À la recherche du temps perdu ?

Antoine_Compagnon
Antoine Compagnon

Antoine Compagnon, c’est pour certains, avant tout, cet universitaire soi-disant misogyne ou élitiste (dont la principale faute, hélas, est sûrement de n’avoir pas la plume de Philippe Muray qu’il cite dans son dernier texte). Ou bien l’auteur à succès des étés avec soit Montaigne soit Baudelaire. Ou, encore – attention, risque d’élitisme –, cet historien de la littérature française que tout élève en faculté de lettres vers le début des années 2000 et 2010 a dû lire, étudier ou entendre.
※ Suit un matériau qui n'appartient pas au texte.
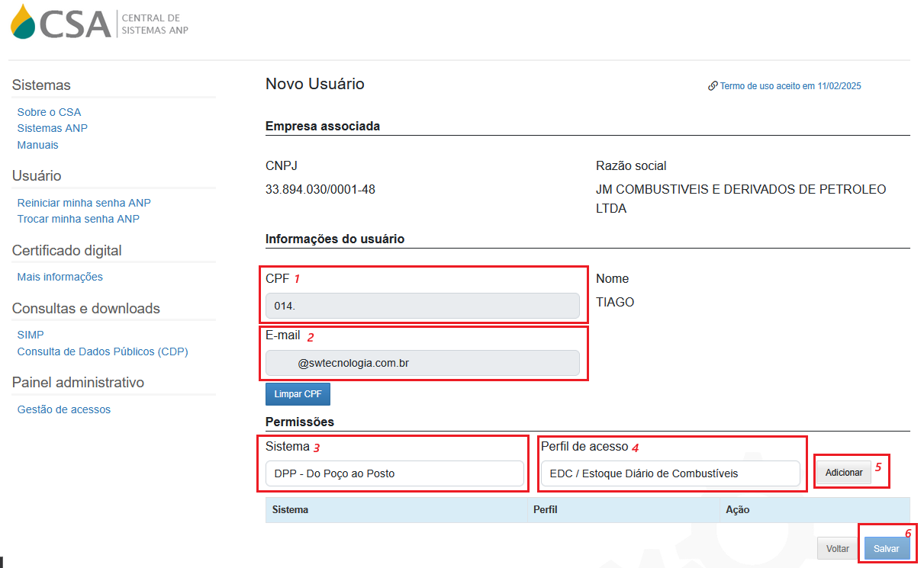Image resolution: width=924 pixels, height=568 pixels.
Task: Click the E-mail input field
Action: (x=422, y=364)
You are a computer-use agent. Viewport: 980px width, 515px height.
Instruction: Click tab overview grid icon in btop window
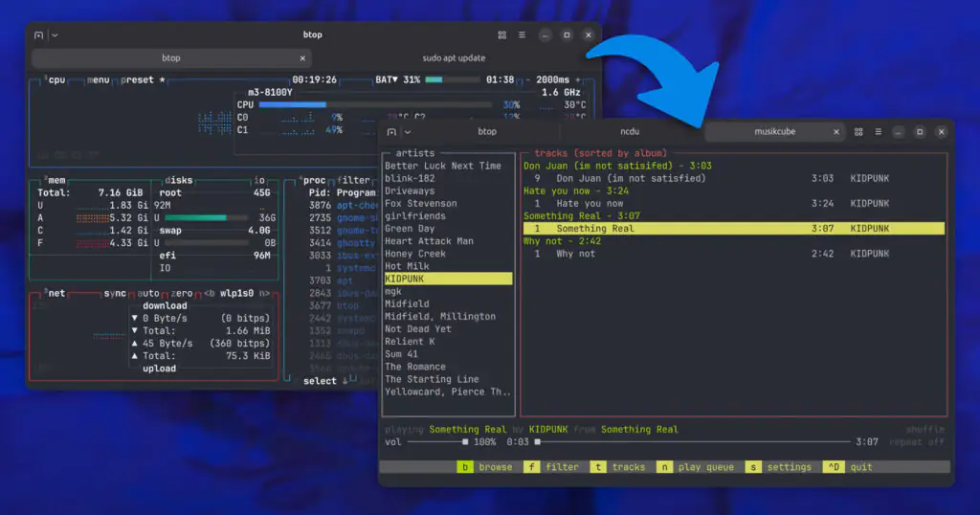(x=501, y=35)
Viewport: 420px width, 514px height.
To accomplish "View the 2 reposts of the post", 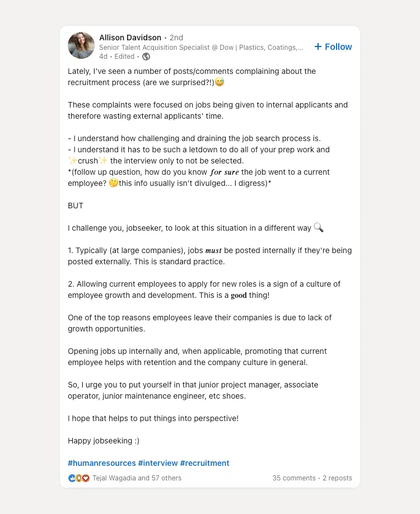I will [337, 478].
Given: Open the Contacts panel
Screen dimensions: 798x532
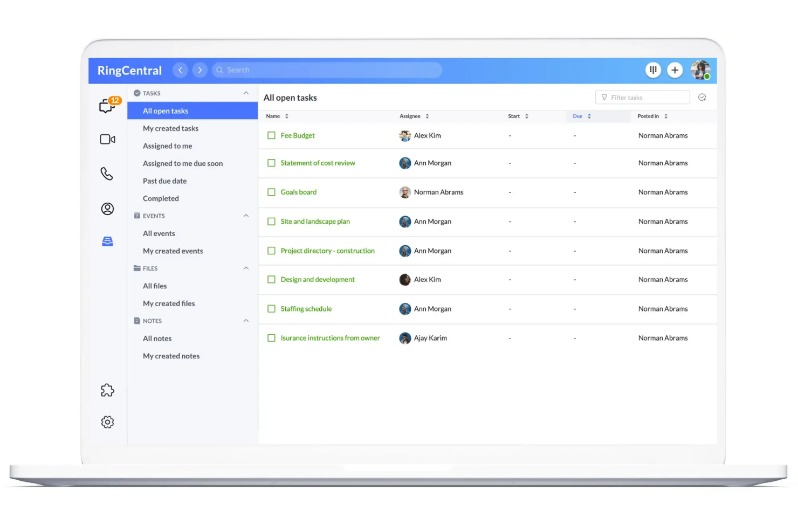Looking at the screenshot, I should [107, 208].
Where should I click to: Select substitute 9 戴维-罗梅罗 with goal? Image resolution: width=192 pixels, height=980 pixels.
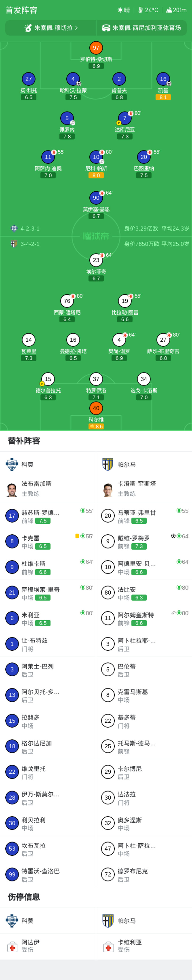click(144, 541)
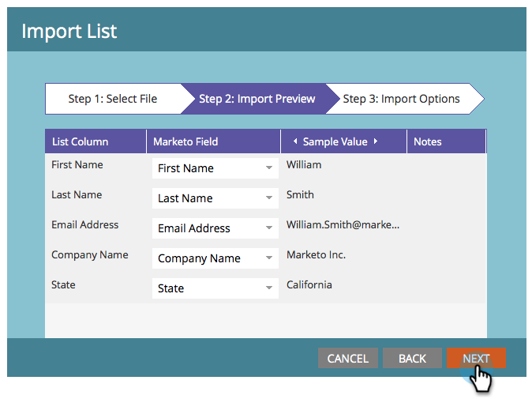Click the List Column header

[81, 141]
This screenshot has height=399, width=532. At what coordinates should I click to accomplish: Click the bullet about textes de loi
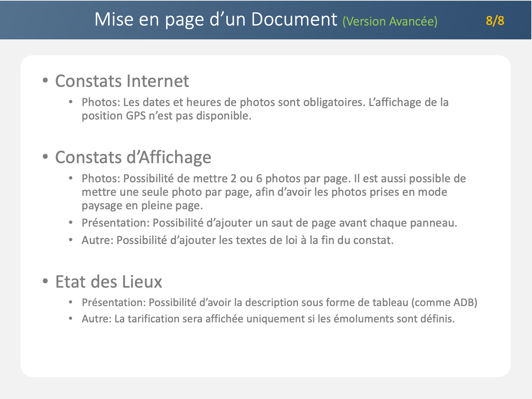pyautogui.click(x=237, y=240)
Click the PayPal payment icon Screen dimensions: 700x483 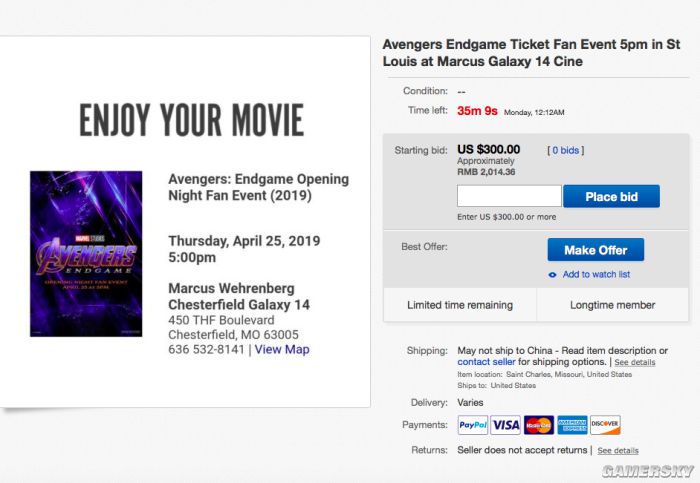[472, 425]
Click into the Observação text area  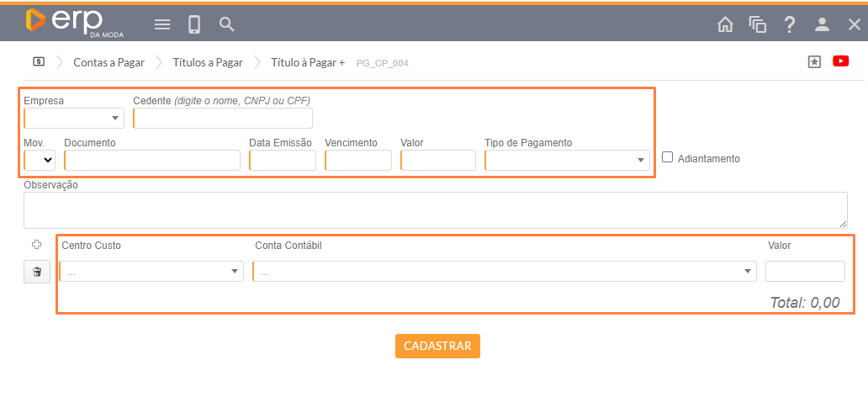(x=435, y=209)
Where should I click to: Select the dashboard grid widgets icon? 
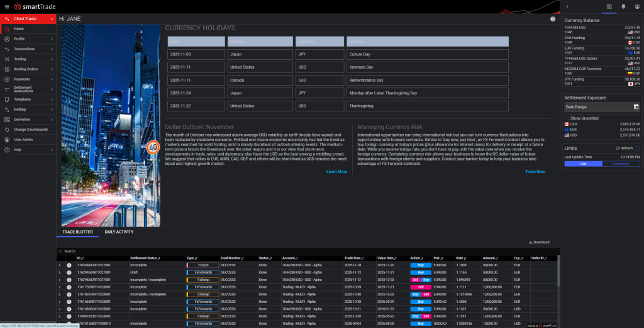point(609,6)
On se souvient du Démon de la théorie, des Cinq paradoxes de la modernité, des Antimodernes, lectures ô combien stimulantes ! On a feuilleté La Seconde main, ou Le Travail de la citation, auquel en un sens, cet article rend ici un hommage dans sa forme.
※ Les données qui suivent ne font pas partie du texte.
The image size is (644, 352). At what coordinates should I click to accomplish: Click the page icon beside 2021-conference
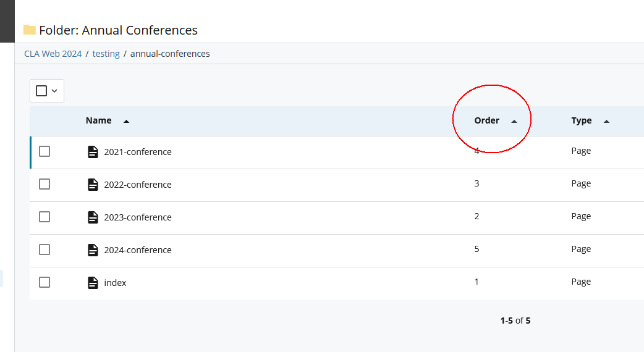93,152
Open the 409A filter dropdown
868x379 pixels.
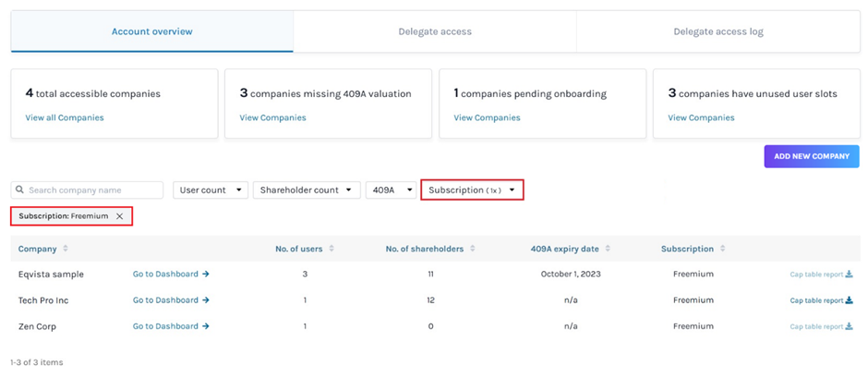pos(391,190)
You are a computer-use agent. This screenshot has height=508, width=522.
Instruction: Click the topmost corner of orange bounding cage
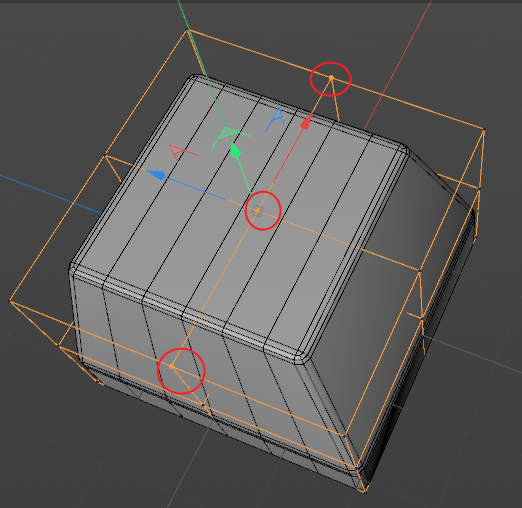(x=188, y=30)
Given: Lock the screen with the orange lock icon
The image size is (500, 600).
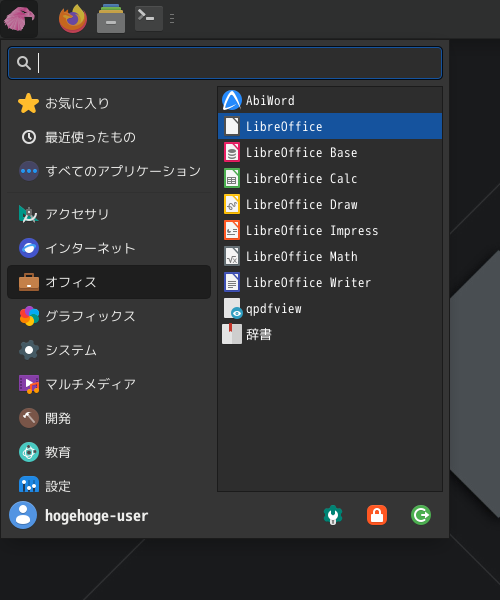Looking at the screenshot, I should pos(377,515).
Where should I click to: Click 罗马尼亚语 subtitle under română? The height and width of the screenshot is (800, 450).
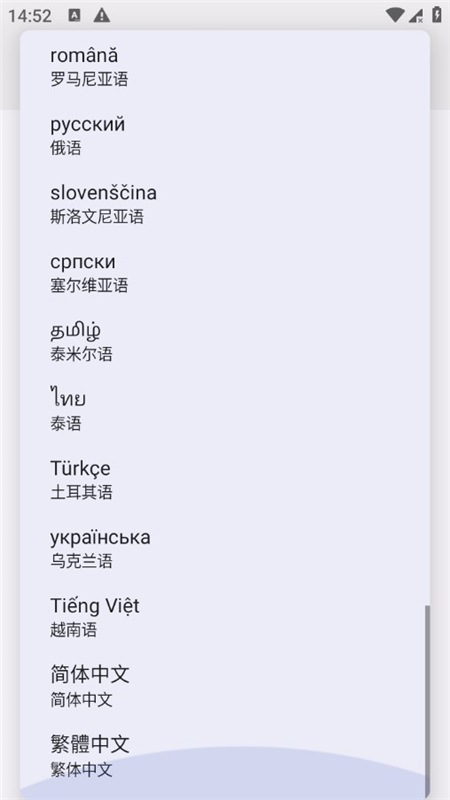[x=89, y=80]
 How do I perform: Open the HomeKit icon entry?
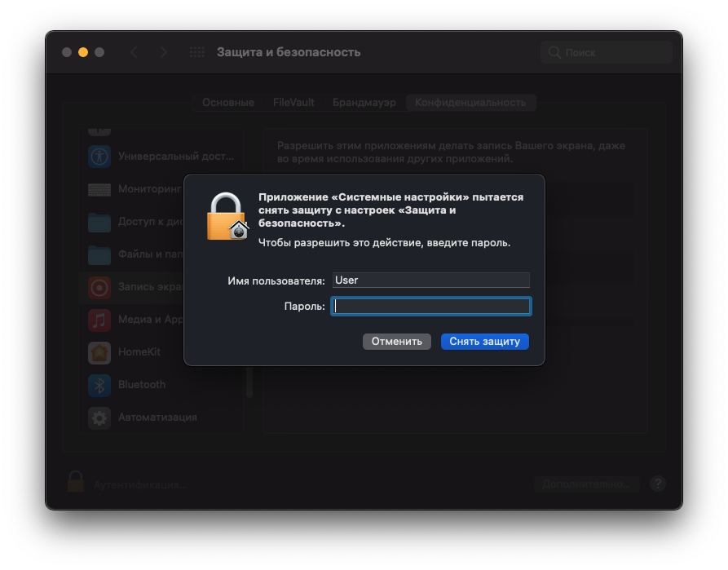click(99, 352)
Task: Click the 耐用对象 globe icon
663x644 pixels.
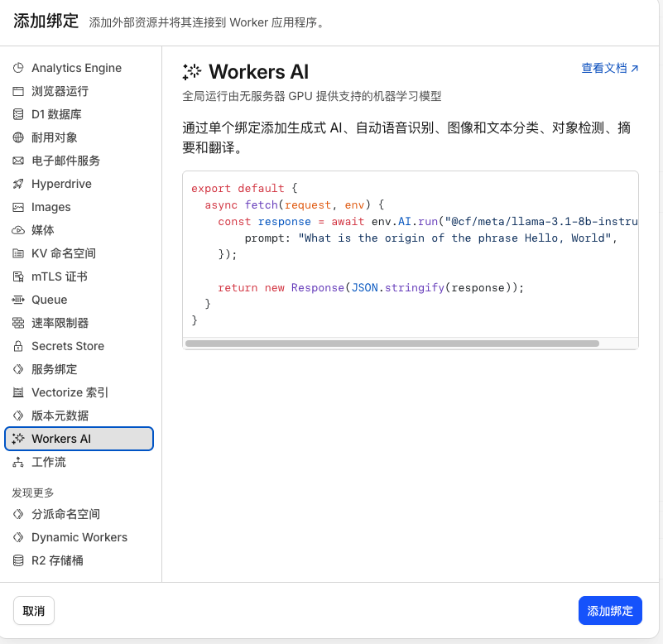Action: point(18,137)
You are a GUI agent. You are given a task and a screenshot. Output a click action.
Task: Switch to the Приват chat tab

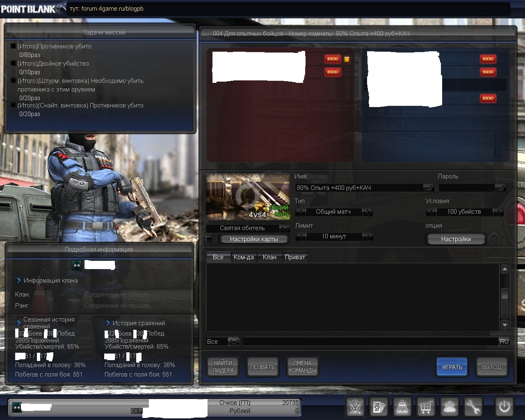pyautogui.click(x=295, y=257)
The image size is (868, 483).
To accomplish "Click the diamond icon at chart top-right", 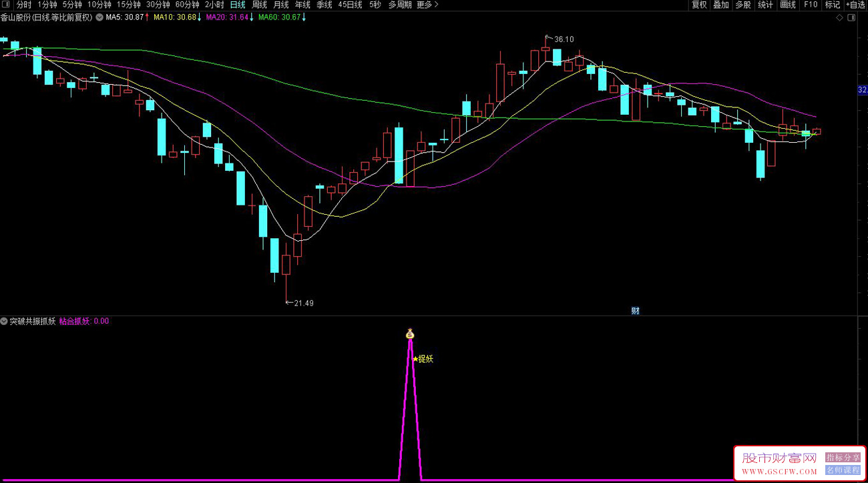I will point(839,18).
Que dire, alors, de ce texte ? Témoignage ? Biographie ? Autobiographie ? Une commande, très certainement ; contrainte à laquelle Barthes avait lui-même dû se plier.

Antoine Compagnon, qui, comme Chantal Thomas, se raconte en jeune élève, admirateur et ami de celui qu’il appelait Roland, revient sur une époque, en l’occurrence, la fin des années 70, et donc la fin de vie de Roland Barthes. Le passéisme court sur plus de 150 pages, les « années VGE », les petits bleus, l’usage de la correspondance, les machines à écrire, et surtout, à toutes les pages, la lourdeur d’une onomastique inopérante, censée nous rappeler ou nous présenter ce qu’était Paris à cette période – et ce qu’il n’est plus maintenant. On y croise Robbe-Grillet, Sollers, André Téchiné, les frères Bogdanoff – bref, toute cette constellation parisienne et/ou cosmopolite qui, apparemment, gravitait autour du sémillant sémiologue. Du people, mais nostalgique ! mais intellectuel ! La démarche est grossière, les analogies ne le sont pas moins. Lorsque Compagnon nous raconte comment il remonte dans son grenier chercher les lettres de Roland Barthes et qu’il y trouve, parmi d’autres vieilleries, les œuvres de Karl Marx, on se demande si l’auteur n’est pas ironique. A-t-il vraiment cherché à produire une métaphore aussi grossière ? Est-il à ce point ignorant de l’actualité philosophique et politique ? Où entend-il nous amener à un paradoxe ?

Mythologies ?

Cherbourg-Octeville : buste de Roland Barthes par Christine Larivière.
Cherbourg-Octeville : buste de Roland Barthes par Christine Larivière.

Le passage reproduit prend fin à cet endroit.